On a humilié le syndicat

Le conseil a tout écrit. Y compris la fin.
Le quartier s’est coalisé contre le conseil et la gestion. Réunions secrètes. Règles à géométrie. Un mémorial de vétéran traité de « plantes mortes ». Des appels d’offres trop amis. Un décompte d’élection trop rond pour être vrai.
Clémence archive. Lucien aussi, le dissident. Un mail arrive, écrit, signé par le métier : on lui « pourrit la vie ». La phrase est assez bête pour devenir une pièce. Assez claire pour n’avoir pas besoin d’un avocat tout de suite.
Raymond, le président, perd. Large. Un autre démissionne.

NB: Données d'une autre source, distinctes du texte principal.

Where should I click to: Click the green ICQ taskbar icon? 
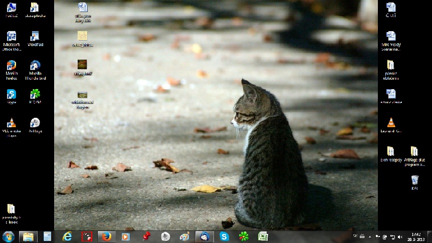click(x=244, y=236)
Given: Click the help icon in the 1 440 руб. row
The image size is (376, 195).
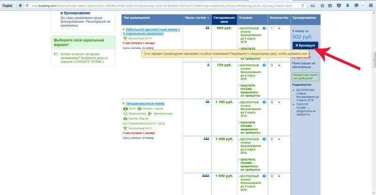Looking at the screenshot, I should 264,139.
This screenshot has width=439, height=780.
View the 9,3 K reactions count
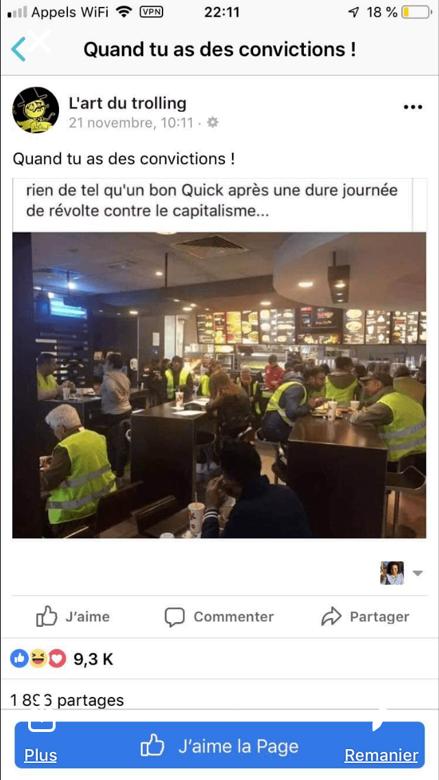(x=93, y=660)
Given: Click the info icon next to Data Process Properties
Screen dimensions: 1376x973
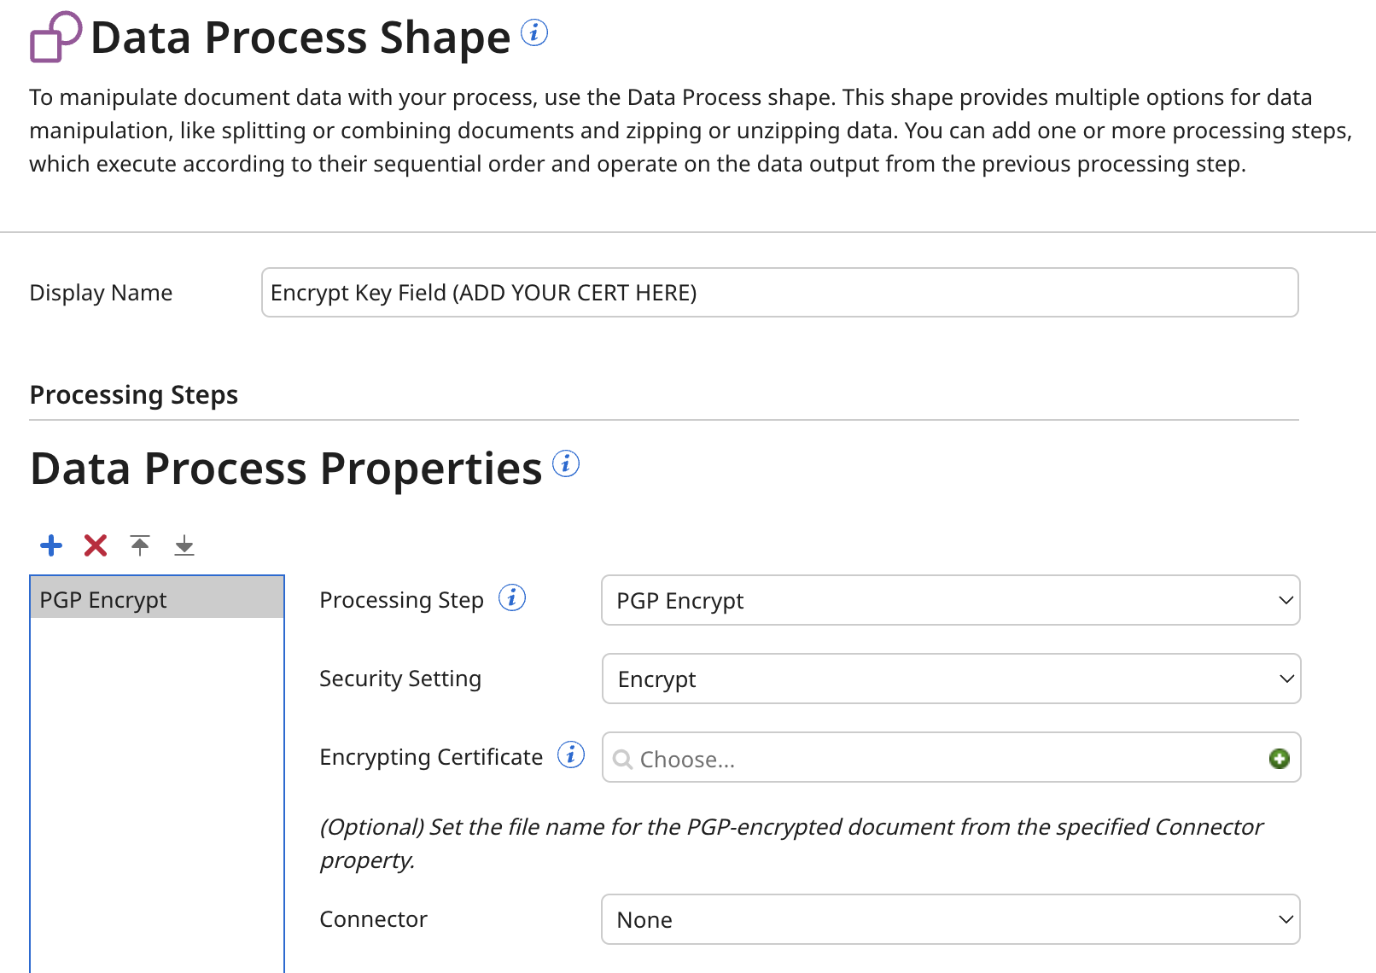Looking at the screenshot, I should point(567,464).
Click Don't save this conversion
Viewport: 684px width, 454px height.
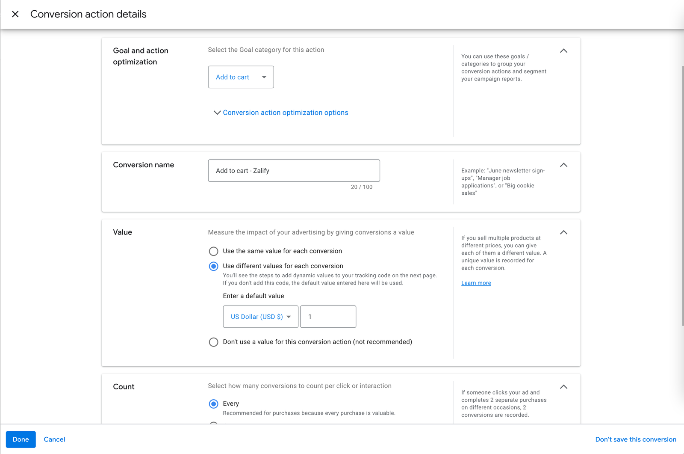click(x=635, y=439)
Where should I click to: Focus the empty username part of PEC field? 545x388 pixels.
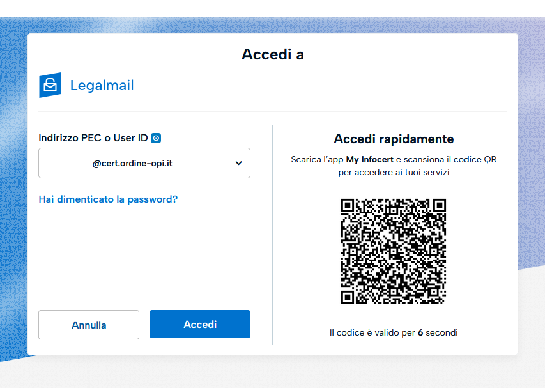pyautogui.click(x=66, y=163)
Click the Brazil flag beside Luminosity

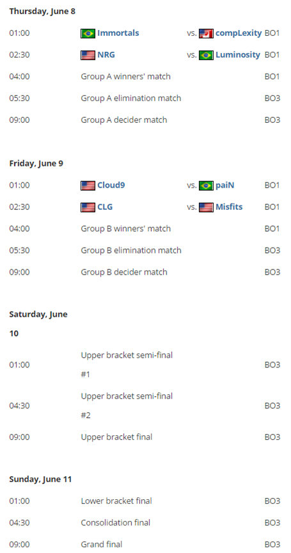tap(206, 56)
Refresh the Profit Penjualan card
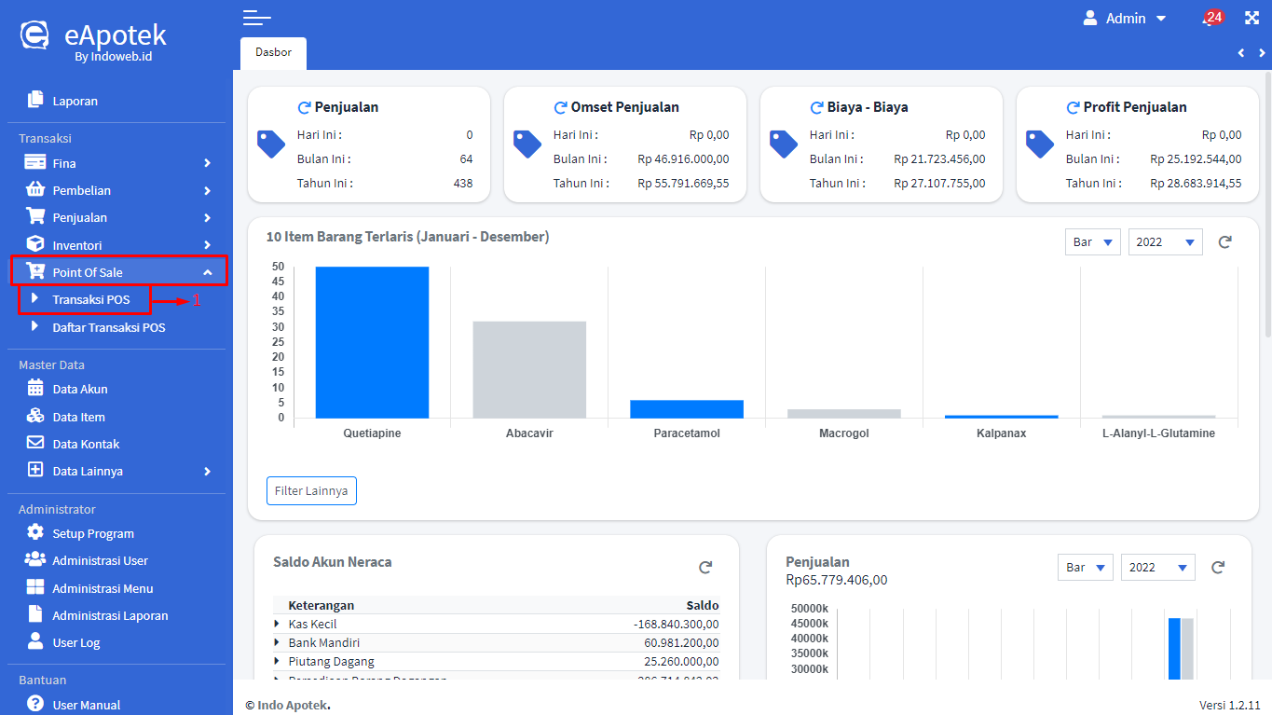Screen dimensions: 1272x715 (1073, 107)
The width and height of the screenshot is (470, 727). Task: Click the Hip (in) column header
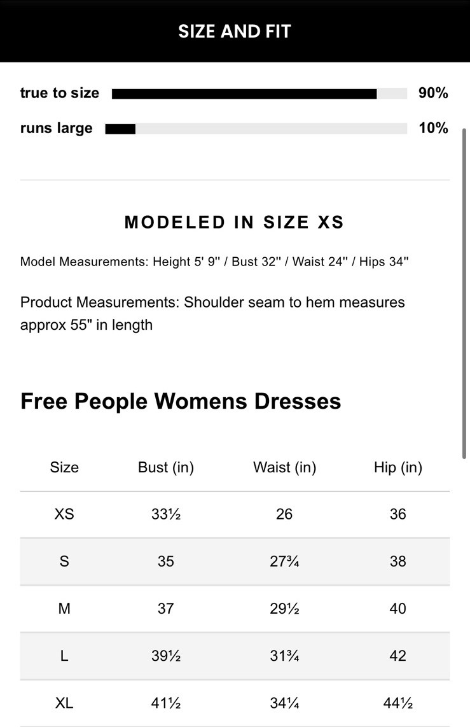(x=398, y=467)
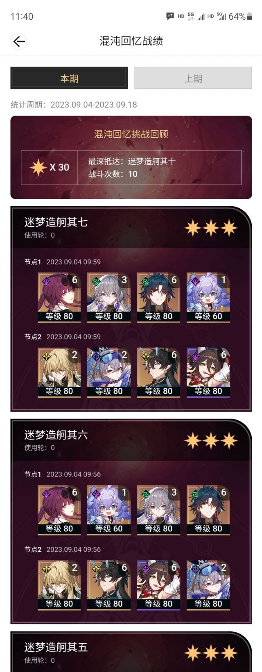
Task: Tap level 60 character in 其六 节点1
Action: tap(109, 510)
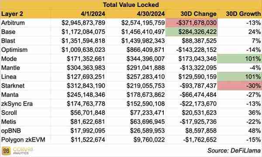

La gestion « démissionne » juste avant le licenciement. Les titres tombent dans l’ordre d’un château trop sûr.
Ce n’est pas une fête. C’est un décompte. Le quartier a tenu plus longtemps que les séances à huis clos.
Les gestionnaires sortants tentent une dernière mesquinerie. Un projet de jardin, conforme, passe à l’ordre du jour public. Avec l’adresse complète. Une vengeance de papier. Une preuve de plus, aussi, pour la plainte à l’État.
Clémence sourit à peine. Ils ont voulu humilier une haie. Ils ont encore signé.
Le mémorial n’était pas des plantes mortes. Les voix n’étaient pas un arrondi. Le mail n’était pas une rumeur. Trois objets. Assez pour vider une table.
Raymond rentre chez lui sans badge. La gestion range ses cartons. Le quartier, lui, a encore des haies. Il a surtout une coalition qui sait lire un ordre du jour.
On n’invente pas une victoire. On la trouve dans les pièces. Y compris celles que les sortants s’obstinent à publier. Le syndicat a été humilié. Par ses propres feuilles.